> Task objective
Where a line below holds the string "Policy", count it; then give the total without any other words.

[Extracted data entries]

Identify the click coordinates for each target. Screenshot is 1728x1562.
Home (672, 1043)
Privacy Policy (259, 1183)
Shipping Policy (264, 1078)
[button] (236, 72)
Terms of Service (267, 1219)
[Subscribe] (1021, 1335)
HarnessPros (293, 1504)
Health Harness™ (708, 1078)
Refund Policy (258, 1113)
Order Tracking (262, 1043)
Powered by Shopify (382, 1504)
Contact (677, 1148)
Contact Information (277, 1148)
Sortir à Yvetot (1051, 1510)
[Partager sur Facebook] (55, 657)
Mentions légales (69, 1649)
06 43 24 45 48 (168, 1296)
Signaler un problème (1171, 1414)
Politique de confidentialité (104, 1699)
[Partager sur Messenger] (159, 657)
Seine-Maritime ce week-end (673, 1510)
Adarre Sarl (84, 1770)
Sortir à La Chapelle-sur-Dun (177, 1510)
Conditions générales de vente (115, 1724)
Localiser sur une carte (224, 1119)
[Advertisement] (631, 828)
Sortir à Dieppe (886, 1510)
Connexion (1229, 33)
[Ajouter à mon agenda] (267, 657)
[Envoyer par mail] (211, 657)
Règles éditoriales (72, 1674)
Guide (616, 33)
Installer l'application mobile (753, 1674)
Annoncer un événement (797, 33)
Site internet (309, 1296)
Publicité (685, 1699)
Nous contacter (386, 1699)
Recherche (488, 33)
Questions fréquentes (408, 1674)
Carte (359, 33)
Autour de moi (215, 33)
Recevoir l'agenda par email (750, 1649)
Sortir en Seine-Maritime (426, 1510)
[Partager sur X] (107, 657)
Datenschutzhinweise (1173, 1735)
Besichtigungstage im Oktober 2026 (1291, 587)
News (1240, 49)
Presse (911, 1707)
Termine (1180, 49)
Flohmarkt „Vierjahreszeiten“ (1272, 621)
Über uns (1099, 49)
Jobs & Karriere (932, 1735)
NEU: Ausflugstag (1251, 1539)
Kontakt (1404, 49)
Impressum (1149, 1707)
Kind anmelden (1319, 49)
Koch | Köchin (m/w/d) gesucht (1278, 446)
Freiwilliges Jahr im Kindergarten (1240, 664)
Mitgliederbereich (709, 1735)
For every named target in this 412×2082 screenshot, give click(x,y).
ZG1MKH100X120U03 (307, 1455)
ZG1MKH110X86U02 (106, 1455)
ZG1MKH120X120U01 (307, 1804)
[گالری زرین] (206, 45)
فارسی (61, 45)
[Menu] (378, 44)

> Output for this exercise
3